Get the shot: If you’re not keen on plunging into the deep, guided Flowerpot Island glass bottom boats operate tours to the shipwrecks three to six times daily. Two hours is usually sufficient for a quick walk around the island, but four hours is required if you want to see it all.
2. Polar Bear Provincial Park
So remote that it can be accessed only air, Ontario’s largest and most northerly park is a pristine wilderness measuring nearly 24,000-square-kilometres in the Hudson Bay lowlands. Established in 1970 to protect its subarctic and low arctic habitats, it’s home to over 200 polar bears as well as caribou, bearded seals, walrus, white whales, black bears, red and Arctic foxes, moose, Canada snow goose, Arctic loon, and northern phalarope. Admission to the park is very restricted (only those with a special permit are granted entry) and since no permanent structures are allowed, there’s only two accommodation choices: teepee or canvas tent. The authorities make a huge deal of visitors preparing themselves correctly for the tough challenges - even asking you to carry an extra weeks’ supplies in case the poor weather conditions leave you stranded here for days. But for the determined few, the pay-off is amazing - especially in mid-autumn when the polar bears gather the bay’s shores, waiting for the sea to freeze.

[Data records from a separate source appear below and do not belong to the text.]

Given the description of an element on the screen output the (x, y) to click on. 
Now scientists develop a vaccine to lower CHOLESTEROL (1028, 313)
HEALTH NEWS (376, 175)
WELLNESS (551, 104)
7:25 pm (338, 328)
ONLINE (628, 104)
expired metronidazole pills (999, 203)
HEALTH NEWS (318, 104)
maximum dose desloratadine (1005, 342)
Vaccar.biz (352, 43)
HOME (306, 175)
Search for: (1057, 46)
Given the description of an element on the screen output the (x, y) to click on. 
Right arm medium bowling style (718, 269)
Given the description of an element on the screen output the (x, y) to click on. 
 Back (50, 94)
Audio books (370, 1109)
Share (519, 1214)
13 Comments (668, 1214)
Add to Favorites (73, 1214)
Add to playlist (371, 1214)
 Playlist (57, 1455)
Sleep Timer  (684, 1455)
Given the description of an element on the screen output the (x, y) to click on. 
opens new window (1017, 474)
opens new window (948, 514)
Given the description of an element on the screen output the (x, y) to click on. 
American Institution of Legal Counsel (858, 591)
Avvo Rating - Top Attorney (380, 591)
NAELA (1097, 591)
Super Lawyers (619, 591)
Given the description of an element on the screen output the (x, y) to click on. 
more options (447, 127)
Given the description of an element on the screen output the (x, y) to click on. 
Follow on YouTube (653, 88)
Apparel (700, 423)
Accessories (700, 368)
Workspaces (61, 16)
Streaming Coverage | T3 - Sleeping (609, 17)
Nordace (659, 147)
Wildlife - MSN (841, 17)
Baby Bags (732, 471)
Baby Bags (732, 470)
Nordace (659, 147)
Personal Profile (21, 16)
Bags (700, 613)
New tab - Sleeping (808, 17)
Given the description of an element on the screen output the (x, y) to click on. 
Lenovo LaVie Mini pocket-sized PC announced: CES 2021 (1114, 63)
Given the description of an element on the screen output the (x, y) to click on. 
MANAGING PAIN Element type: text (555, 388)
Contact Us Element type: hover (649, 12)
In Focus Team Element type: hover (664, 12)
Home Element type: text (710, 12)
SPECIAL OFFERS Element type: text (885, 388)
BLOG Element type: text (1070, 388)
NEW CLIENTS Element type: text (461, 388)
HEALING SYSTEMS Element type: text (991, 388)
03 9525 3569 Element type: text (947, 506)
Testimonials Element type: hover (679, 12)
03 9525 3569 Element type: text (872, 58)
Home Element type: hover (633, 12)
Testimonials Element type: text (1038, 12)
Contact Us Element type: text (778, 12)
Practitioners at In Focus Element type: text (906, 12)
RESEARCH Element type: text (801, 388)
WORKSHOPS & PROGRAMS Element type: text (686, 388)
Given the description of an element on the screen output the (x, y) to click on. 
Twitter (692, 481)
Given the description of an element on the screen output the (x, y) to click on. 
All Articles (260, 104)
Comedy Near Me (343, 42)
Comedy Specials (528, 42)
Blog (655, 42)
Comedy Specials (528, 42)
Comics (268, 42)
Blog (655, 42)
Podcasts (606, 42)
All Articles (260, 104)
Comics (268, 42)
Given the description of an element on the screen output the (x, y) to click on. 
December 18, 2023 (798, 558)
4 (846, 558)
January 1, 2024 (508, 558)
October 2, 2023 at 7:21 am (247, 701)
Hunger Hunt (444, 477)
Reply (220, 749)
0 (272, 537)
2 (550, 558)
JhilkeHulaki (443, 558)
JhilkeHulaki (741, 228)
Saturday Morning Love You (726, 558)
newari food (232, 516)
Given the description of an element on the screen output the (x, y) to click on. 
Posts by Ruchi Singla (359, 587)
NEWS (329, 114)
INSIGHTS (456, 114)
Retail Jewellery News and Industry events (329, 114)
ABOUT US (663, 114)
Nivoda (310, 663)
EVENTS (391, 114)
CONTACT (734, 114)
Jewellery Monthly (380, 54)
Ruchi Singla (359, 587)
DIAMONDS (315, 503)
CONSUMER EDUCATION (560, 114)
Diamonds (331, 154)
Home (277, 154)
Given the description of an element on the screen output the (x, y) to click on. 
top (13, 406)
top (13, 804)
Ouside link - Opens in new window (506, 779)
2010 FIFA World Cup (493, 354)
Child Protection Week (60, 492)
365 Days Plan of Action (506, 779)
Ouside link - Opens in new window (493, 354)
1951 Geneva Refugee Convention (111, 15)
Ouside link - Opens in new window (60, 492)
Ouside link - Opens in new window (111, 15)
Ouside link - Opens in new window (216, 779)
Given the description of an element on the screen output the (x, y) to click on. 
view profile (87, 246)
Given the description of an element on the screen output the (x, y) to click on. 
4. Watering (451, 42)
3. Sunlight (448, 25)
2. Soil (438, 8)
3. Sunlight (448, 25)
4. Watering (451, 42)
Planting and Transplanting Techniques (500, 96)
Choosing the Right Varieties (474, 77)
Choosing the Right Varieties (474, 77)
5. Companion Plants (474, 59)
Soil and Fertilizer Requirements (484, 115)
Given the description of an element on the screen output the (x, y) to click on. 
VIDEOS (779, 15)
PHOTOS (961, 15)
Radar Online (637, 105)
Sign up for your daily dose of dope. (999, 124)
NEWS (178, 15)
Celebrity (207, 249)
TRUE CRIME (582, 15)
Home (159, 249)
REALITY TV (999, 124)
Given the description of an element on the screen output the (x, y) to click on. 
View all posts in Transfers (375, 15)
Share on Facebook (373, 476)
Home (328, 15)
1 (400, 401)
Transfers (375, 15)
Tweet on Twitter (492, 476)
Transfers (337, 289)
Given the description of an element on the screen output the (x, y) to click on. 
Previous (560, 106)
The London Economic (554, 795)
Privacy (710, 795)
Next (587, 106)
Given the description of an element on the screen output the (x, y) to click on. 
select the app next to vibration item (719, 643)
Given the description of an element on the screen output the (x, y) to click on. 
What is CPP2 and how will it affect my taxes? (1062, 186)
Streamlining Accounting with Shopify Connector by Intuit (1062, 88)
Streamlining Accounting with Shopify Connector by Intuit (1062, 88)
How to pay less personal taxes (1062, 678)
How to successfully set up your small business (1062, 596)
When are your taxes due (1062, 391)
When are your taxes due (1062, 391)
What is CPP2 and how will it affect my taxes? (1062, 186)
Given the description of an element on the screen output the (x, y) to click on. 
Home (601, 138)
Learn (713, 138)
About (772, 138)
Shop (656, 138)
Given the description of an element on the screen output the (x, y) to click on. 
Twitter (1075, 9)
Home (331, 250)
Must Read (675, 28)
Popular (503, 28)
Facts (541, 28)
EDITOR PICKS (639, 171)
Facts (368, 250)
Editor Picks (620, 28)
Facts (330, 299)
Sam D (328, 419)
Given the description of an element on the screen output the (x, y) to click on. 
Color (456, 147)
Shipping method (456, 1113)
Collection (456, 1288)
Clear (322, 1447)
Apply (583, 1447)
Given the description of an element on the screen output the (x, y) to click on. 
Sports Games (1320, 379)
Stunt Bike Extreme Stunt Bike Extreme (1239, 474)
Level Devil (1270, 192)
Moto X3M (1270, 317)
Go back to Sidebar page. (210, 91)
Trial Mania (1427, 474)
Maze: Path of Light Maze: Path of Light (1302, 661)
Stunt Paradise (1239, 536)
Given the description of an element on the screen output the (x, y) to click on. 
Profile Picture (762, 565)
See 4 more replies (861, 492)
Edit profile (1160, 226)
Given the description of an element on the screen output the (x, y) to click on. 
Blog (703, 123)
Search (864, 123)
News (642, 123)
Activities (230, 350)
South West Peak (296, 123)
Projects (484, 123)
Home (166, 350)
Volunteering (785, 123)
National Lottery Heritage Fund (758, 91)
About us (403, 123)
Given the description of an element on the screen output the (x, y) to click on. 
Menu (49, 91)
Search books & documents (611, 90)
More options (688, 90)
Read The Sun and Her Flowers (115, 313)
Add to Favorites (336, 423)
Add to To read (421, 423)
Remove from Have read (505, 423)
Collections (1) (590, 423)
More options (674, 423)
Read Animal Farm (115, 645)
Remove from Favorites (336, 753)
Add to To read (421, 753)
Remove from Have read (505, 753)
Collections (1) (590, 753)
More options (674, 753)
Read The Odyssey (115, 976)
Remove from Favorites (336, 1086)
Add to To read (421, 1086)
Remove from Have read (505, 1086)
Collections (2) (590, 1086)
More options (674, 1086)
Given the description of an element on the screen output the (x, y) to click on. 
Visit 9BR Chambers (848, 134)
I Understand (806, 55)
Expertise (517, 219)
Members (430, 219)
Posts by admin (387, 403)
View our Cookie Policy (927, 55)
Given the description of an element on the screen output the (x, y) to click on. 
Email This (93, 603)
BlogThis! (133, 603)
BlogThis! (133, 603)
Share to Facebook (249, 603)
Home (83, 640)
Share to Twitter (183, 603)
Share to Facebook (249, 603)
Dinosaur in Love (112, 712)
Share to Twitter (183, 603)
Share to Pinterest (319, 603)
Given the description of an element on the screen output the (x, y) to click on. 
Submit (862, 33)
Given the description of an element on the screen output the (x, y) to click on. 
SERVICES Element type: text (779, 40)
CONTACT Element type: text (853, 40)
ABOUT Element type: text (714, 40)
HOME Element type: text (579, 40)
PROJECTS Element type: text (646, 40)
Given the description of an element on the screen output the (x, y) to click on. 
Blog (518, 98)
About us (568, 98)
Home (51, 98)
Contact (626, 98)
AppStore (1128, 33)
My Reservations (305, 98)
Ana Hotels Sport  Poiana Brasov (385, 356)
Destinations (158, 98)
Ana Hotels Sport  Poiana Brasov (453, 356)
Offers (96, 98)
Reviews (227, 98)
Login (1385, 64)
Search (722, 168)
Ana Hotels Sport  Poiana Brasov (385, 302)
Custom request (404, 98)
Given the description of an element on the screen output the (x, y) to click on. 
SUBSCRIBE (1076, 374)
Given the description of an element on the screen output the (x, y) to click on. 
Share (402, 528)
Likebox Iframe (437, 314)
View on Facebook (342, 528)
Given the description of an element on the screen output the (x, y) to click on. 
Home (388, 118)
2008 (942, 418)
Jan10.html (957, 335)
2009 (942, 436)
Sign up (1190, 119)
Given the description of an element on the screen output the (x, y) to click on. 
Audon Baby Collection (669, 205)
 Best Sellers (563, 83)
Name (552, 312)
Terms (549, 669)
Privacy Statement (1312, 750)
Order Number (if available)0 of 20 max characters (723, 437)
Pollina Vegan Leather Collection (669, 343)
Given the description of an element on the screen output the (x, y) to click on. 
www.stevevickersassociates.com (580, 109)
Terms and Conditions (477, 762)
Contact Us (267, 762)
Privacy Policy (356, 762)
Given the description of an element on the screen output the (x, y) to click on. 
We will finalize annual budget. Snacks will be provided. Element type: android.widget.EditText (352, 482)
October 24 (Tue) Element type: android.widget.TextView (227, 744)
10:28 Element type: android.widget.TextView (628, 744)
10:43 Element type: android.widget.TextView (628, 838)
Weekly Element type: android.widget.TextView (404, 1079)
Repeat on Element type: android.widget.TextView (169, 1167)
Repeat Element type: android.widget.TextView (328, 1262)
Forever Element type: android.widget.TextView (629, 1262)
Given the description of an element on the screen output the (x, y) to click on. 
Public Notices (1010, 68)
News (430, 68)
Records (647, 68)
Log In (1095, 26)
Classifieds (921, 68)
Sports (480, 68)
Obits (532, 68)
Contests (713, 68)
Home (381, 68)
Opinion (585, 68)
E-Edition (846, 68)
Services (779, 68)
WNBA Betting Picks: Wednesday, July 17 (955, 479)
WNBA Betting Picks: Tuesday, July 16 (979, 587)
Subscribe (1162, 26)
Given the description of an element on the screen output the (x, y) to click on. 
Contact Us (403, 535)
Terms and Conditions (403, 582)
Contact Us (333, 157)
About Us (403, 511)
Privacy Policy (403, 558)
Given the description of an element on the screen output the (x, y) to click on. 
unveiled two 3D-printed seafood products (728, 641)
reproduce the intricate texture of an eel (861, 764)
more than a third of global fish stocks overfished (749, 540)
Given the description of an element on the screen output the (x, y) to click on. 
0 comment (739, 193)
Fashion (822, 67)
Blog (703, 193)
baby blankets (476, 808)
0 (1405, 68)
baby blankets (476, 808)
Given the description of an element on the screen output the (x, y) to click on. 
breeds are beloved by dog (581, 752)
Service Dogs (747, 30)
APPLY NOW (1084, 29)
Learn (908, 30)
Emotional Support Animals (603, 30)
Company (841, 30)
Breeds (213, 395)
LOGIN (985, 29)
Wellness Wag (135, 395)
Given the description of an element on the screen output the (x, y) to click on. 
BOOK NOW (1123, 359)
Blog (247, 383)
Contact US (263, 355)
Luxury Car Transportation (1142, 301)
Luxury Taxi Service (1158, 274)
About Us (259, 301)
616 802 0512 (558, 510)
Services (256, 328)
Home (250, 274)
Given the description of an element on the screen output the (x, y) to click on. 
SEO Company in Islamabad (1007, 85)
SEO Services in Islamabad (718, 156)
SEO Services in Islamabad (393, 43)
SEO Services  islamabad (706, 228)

Get the shot: If you’re only here for the polar bears, November is your best bet. Either capture the action from above on a floatplane or hit the tundra to see them gather near the Hudson Bay area before migrating towards the frozen northern parts of the sea in search of seals.
1. Thousand Islands
Just a mere two hours’ drive from Ottawa, this spellbinding yet under-the-radar archipelago on the Canada-US border is dotted with exactly 1,864 tree-filled islands that span both banks of the St. Lawrence River. The result is a nature-lover’s paradise fuelled by endless shorelines, lush green forests, season-specific activities (summer for boating, swimming, scuba diving and fishing, autumn for the changing colours), and as much island-hopping as time allows. To grasp the sheer beauty of the place, it starts with the water; either on your own boat or on a guided tour. Must-dos include learning the tear-jerking history of Boldt Castle on Heart Island, marvelling at over 300 restored boats at the Antique Boat Museum in Clayton, hiking the miles of trails at Wellesley Island State Park’s Minna Anthony Common Nature Center, and sampling award-winning reds and whites along the Thousand Islands-Seaway Wine Trail.
Get the shot: Built by hotel magnate George Boldt in the 1800’s but abandoned when his wife suddenly died, the love tragedy of Boldt Castle is best understood from 1,000-feet above the (heart-shaped) ground. 1000 Islands Helicopters Tours charge $149 for a 20-minute flight.